"Dicle, iyi misin!"
"Sakin, sadece dangalağın biri bana çarptı ve-"
"Bi' şey mi yaptı?!" Burak'ın bu aşırı tepkisi neydi be?
"Ne, hayır, Burak asıl sen iyi misin alt tarafı..." İşte ancak o zaman fark etmiştim, "Alt tarafı, a- ağladım mı?"
"Neler olduğunu anlatır mısın çünkü durup dururken ağlamak..."
"Yapacağım, önce kendime açıklayabilirsem." Arkamı döndüm. İşte, bana çarpan yabancı oradaydı.
Kokusu tanıdık yabancı...
**********************
Ona doğru yürümeye başladım. Yanına gidince ne yapacağım hakkında zerre fikrim yoktu, yürüdüm. O da yürüdü. Bir süre takip ettikten sonra onun ardından geniş bir çadıra girdim.
-Aynalar Labirenti-
Ne kadar zor olabilir ki? Yüksek ihtimalle burada onu çıkmadan önce bulurdum. Bulunca ne yapacağım, hala bilmiyorum, ama bulacağım, zorundayım.
İlerlemeye başladım. Ne kadar garipti burası. Küçümsenmeyecek bir yer. Çadırın kadifemsi kumaşının oluşturduğu tavan ve taş taban haricinde, duvarlar tamamen kimisi kırık görünümlü, zayıf veya şişman gösteren yüzünü her şekle sokabileceğin, çeşit çeşit aynalarla dolu. Aslında tam akıl yitirmelik. Nereye baksam ben varım, oley! Bunların yanı sıra, dar labirente yer yer varlığını bu loş ışıkta fark edemeyeceğiniz camlar koymuşlardı. Çıkışa ulaştığınızı sanarak bunlardan birine çarpmak gerçekten sinir bozucu olmalı.

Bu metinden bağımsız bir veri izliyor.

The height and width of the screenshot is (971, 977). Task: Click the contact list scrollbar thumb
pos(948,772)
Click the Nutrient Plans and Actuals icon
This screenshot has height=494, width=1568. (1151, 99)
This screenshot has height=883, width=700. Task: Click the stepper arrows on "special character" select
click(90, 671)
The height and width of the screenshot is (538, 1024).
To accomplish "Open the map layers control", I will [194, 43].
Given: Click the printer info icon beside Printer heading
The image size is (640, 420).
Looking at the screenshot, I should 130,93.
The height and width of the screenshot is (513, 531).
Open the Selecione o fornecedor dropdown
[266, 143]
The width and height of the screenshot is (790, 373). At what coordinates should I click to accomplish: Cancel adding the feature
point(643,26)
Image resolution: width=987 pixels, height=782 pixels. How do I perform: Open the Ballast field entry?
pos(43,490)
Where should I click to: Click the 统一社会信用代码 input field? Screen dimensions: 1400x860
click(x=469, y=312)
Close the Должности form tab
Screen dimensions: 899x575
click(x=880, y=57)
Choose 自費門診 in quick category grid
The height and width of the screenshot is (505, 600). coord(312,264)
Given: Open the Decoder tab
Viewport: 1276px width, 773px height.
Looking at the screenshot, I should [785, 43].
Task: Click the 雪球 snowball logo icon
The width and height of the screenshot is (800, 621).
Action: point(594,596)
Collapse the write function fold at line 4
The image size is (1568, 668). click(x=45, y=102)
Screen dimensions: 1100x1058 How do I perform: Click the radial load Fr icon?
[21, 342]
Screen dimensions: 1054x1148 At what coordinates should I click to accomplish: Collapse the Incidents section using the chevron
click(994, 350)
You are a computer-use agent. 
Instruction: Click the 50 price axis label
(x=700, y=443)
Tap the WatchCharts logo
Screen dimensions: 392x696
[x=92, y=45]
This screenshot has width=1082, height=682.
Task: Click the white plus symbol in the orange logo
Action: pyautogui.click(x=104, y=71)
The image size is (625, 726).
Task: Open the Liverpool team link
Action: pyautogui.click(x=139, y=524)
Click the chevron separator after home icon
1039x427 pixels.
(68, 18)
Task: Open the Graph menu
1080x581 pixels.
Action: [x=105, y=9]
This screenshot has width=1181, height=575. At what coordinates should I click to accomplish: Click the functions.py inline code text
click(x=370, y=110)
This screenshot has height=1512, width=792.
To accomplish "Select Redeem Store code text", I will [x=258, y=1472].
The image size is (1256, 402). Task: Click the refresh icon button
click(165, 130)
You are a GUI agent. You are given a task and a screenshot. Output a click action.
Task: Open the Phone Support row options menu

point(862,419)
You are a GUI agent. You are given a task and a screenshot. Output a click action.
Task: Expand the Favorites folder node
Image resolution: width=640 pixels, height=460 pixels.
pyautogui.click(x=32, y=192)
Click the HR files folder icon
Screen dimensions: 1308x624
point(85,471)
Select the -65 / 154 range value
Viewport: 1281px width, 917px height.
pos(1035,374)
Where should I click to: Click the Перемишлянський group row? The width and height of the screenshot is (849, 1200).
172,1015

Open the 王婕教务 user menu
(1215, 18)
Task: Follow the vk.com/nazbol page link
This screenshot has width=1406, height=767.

Şimdi, buradaydım. Neden buradaydım? Neden bena çarpan çocuğu takip ediyordum? Bunlara verecek cevabım yoktu. Ama onu bulmalıydım, bulmak zorundaydım. Bunun için bilinçaltımdaki seslerden başka hiç bir açıklamam yoktu. Mantığa dayalı hiçbir şey yoktu. Sadece yürüyordum, yürüdüm, yürüdüm, yürüdüm...
"Hey! Kimse yok mu?"
Çocuğun bunu söylememle gelmesini beklemiyordum gerçi, bir cevap da alamadım zaten. Bu aynalarla dolu labirentte kendimce ilerliyor, yabancıyı bulmaya çalışıyordum. Bunu harbiden niye yapıyordum ki?
Aradan yaklaşık 5 dakika geçmişti. Belki 10, 15... Yere oturdum. "Belki de çoktan çıkmıştır." Yaslandığım aynaya baktım. Maskem gerçekten güzeldi. O sırada birden loş ışığın yerini karanlık aldı. Korkudan bir küfür savurdum. Şimdi ne yapacaktım? Aferin bana! İçgüdülerim değil mi? Ne içgüdüymüş ulan. Karanlıkta kaldım, üstelik aydınlıkta bile çıkması uğraştırıcı olan bir labirentte! Hemen ayağa kalkıp telefonumu çıkardım. Çok az şarjı kalmıştı. Sırayla Görkem, Hande ve Tutku'yu aradım ama hiçbiri, partinin gürültüsünden olsa gerek açmıyordu. Telefonumdaki feneri açtım. Şarjım bu şekilde dayanmazdı ama, açtım sadece ve yürümeye başladım. Ve bilin bakalım, bilin bakalım ne oldu? Aksilikler bu kadar üst üste gelirken Dicle'nin hayatında ne normal olabilir ki?
"Hay bin dalgakıran!"
Bildiniz, artık telefonumun ışığı da yoktu. Tek yolum el yordamıyla çıkışı bulmaktı.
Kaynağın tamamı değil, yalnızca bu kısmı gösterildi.